Lack of financing can also cause delay in achieving milestones. It goes without saying that in addition to hard work, determination and luck, it takes investment for a new biopharmaceutical business to move forward. Complicating matters is the fact that investment capital has become increasingly scarce over the past several years, especially for very early stage biopharmaceutical development companies. Many companies look to investment by venture capital (VC) or angel investors to move a pre-clinical stage technology into the clinic. A report released by PricewaterhouseCoopers (Jan 22, 2010)3 noted that total VC investment in 2009 ($17.7B) was down 30 percent from 2008, falling to 1997 levels. VC investment in biotechnology fell by 19 percent in terms of both dollars ($3.5B) and deals (406) over the same period. In the absence of capital, it is impossible for a company to make progress with any technology. Sourcing or preparing clinical-grade chemicals or biopharmaceuticals that are made according to current good manufacturing practice (cGMP) costs money. Moving from the pre-clinical phase into the clinic, or progressing from one clinical phase to the next all require money. As a consequence of the economic environment deteriorating over the last few years, many OTT licensees have been unable to secure capital, ultimately leading to non-fulfillment of their benchmark obligations. Therefore, relevant economic forecasts should be considered when structuring benchmarks to help mitigate the risk of benchmark non-compliance.

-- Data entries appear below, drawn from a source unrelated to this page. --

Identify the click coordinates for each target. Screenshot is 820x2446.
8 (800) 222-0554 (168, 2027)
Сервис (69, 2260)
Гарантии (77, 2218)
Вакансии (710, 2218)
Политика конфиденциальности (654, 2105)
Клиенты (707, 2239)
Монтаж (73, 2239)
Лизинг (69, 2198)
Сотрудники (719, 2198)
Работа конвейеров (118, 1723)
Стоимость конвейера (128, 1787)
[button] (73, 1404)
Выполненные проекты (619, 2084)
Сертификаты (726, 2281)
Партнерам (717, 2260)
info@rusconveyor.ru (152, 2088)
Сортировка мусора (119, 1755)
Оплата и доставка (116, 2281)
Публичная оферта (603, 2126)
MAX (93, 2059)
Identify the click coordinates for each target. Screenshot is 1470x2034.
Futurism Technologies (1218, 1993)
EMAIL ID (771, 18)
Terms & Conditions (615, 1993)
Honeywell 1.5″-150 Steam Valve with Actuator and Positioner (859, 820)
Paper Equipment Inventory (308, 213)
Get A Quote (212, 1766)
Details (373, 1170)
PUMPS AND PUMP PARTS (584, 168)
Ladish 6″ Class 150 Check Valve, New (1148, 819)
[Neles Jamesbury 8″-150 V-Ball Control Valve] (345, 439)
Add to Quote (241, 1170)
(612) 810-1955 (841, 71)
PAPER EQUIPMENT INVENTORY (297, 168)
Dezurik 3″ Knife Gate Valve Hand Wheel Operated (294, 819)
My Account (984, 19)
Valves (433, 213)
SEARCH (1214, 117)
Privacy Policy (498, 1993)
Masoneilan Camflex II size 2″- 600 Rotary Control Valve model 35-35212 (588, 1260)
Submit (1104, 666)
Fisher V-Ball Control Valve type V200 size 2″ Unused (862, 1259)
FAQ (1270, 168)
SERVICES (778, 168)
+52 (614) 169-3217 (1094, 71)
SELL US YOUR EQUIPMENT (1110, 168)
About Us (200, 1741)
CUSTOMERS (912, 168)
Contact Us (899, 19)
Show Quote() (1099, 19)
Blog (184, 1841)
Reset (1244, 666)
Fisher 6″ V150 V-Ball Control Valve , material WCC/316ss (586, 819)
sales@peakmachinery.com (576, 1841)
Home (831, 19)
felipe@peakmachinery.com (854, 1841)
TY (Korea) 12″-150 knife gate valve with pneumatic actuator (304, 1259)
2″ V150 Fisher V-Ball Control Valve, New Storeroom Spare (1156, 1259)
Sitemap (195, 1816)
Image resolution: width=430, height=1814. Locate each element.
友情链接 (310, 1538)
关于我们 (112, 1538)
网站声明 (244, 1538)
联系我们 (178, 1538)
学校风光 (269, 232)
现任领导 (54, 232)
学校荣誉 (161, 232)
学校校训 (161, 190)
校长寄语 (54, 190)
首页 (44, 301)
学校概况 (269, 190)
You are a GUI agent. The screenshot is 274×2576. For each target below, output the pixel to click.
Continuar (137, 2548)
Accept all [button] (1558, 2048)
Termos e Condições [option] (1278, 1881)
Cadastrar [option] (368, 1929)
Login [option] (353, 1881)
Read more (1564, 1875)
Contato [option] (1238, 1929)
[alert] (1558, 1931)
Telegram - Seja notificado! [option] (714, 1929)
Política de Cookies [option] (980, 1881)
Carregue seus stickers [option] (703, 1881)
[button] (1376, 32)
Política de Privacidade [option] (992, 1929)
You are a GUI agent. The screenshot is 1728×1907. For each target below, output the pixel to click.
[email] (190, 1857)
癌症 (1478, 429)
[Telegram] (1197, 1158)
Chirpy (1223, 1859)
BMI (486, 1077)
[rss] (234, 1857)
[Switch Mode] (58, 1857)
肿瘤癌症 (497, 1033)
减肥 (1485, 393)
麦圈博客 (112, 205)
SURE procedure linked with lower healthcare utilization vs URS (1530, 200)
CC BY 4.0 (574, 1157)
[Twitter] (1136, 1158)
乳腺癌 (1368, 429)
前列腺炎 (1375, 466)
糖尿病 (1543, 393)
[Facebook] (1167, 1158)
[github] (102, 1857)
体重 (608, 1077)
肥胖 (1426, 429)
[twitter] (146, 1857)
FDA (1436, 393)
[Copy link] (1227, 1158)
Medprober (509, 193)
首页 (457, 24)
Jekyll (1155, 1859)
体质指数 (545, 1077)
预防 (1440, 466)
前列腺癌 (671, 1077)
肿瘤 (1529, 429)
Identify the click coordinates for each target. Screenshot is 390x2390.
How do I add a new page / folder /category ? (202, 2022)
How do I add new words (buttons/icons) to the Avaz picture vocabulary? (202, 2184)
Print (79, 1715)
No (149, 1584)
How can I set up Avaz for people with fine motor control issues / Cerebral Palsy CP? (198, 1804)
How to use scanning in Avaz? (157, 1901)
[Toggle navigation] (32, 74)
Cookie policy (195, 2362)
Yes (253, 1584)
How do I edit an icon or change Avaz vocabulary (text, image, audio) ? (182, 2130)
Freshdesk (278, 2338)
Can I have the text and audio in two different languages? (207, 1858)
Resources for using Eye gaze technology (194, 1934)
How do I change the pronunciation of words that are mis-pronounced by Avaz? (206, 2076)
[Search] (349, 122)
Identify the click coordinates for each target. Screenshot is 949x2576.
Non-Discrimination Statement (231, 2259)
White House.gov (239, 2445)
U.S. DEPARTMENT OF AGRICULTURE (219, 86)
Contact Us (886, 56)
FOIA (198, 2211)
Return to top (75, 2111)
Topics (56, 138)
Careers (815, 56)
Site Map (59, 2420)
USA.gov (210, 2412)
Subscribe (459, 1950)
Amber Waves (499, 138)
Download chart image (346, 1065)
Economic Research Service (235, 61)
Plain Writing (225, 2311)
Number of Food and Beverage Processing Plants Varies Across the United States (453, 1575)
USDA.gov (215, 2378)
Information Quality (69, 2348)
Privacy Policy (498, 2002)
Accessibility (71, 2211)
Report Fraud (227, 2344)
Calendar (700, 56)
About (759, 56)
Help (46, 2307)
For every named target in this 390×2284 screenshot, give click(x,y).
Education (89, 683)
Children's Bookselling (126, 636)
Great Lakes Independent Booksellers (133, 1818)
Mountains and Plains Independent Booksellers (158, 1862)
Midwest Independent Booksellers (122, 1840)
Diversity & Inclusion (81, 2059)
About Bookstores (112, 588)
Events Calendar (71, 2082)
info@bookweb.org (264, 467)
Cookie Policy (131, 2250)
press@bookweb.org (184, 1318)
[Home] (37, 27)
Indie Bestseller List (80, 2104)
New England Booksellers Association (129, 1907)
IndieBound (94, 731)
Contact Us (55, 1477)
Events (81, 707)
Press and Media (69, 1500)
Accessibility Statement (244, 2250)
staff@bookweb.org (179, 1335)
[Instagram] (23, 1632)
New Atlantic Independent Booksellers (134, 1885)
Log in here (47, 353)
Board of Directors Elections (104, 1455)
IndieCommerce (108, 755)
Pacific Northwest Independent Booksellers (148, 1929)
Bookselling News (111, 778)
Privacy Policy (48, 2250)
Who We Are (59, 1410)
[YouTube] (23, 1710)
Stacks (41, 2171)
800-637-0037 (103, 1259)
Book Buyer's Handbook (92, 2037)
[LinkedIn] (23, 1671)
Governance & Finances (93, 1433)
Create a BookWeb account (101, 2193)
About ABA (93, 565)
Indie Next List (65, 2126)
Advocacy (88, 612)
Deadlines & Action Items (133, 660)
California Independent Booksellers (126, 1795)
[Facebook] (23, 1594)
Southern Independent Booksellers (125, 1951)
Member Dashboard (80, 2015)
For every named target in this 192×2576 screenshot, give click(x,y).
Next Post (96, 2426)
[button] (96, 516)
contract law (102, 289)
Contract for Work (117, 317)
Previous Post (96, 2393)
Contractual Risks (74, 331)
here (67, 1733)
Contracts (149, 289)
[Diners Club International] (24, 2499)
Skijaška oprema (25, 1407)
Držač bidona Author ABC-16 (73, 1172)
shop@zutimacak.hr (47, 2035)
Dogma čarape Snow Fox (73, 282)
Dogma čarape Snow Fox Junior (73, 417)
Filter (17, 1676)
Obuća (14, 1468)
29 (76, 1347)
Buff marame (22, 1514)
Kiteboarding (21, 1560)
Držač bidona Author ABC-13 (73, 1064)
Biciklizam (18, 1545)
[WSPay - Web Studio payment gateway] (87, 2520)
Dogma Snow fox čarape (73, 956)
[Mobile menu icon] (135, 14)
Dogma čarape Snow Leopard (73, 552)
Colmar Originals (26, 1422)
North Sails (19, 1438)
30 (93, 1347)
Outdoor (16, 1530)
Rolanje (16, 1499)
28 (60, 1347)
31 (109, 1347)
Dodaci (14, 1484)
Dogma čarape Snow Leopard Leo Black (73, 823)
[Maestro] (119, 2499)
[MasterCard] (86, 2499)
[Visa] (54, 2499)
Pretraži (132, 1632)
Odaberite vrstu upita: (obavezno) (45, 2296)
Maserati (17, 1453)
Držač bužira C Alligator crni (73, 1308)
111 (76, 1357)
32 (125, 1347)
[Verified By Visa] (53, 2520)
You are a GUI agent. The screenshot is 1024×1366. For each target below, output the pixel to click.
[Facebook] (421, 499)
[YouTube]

Another difficult factor to predict is the regulatory requirements a company will need to satisfy in the course of getting approval to market. For small molecules, there exists a clear path forward. For biopharmaceuticals, this is less the case. Though the FDA publishes general guides for biologics, to get a specific biopharmaceutical approved for even a Phase 1 clinical trial, extra testing may be necessary depending on the actions of the biopharmaceutical and the particular systems that may be affected. These tests, of course, take the essential resources of time, money and people, and a company working to develop a biopharmaceutical can never be completely sure what specific studies the FDA will require prior to filing their IND application.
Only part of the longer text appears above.